> Problem to solve:
Return exactly the lines from the "The image size is (393, 371)." line through the last line of the entries below. Include no pictures.

▼

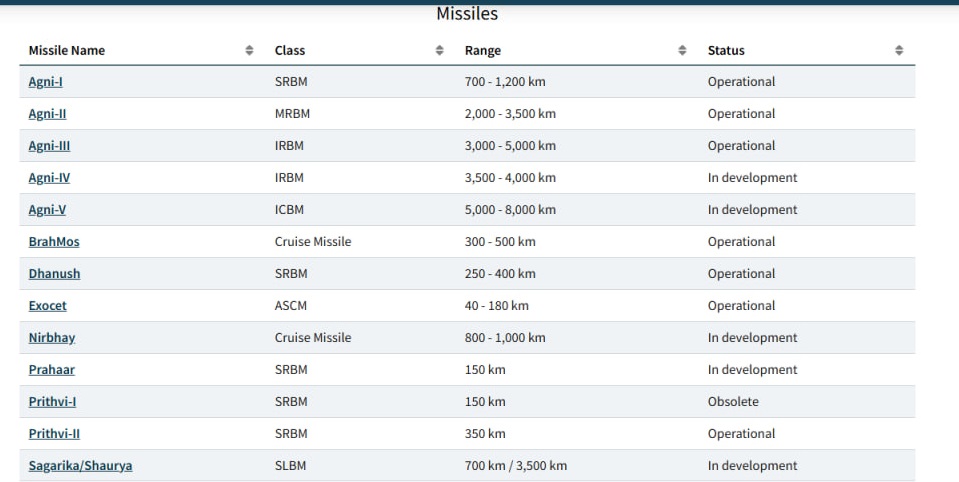959x482 pixels.
Task: Follow the Sagarika/Shaurya link
Action: click(x=80, y=466)
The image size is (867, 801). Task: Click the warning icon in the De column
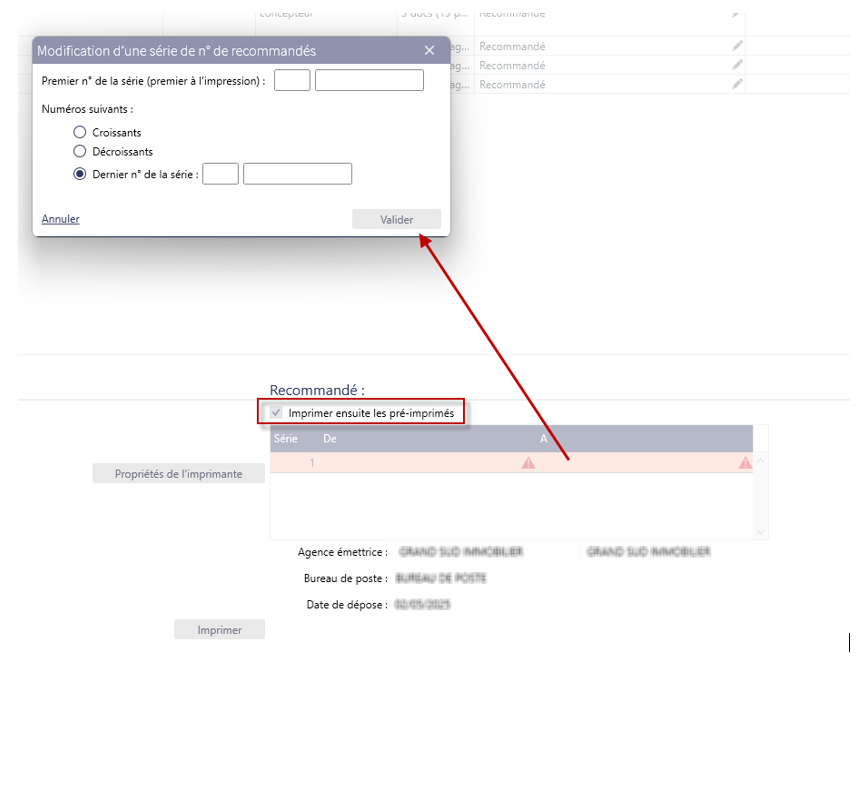(x=528, y=463)
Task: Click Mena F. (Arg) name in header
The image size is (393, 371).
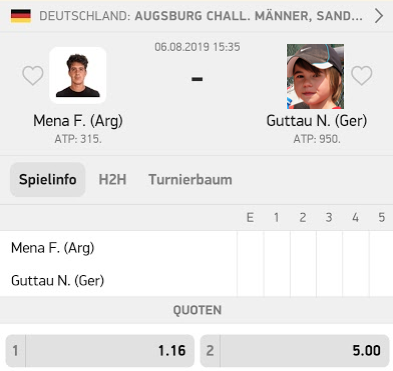Action: click(x=78, y=121)
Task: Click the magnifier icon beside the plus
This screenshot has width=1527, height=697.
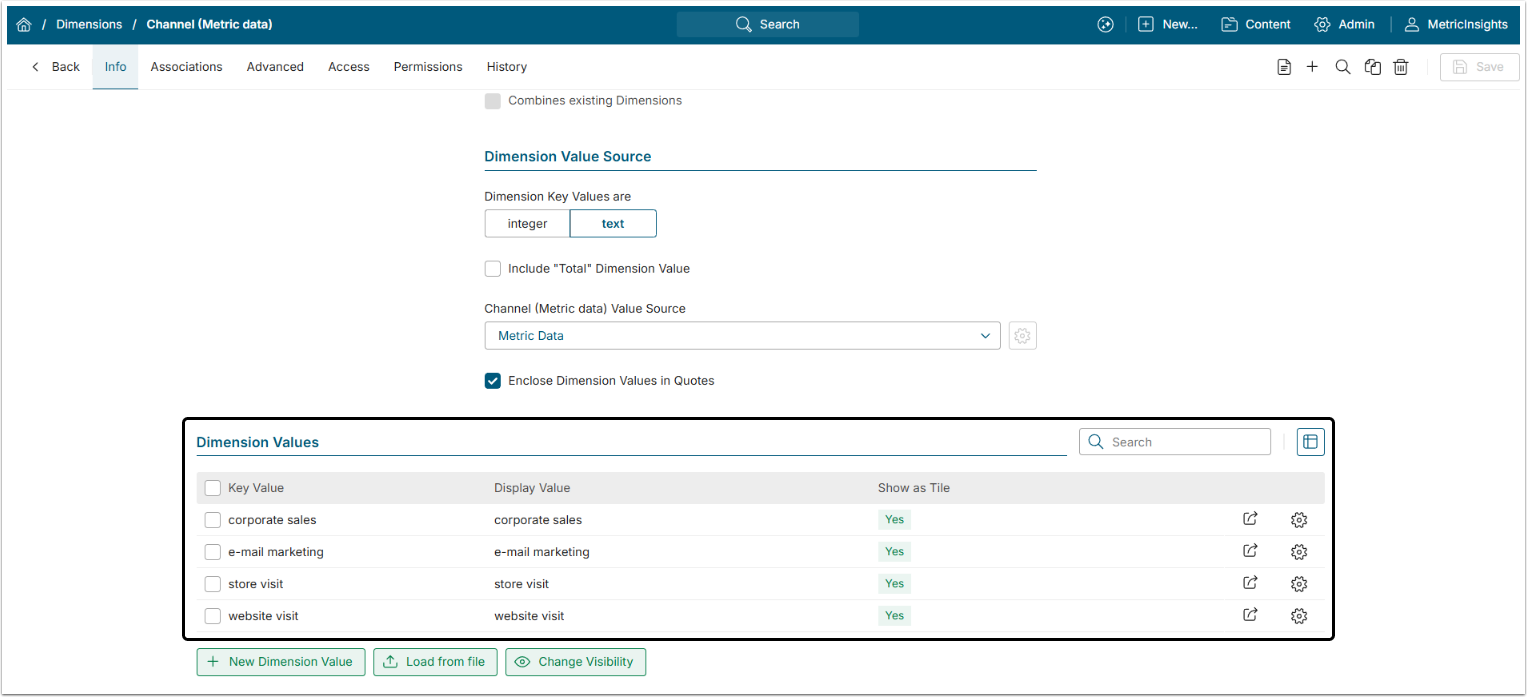Action: tap(1343, 67)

▲

> Solution to this problem:
The image size is (393, 371).
Action: click(x=78, y=121)
Task: Click the magnifier icon beside the plus
This screenshot has width=1527, height=697.
Action: tap(1343, 67)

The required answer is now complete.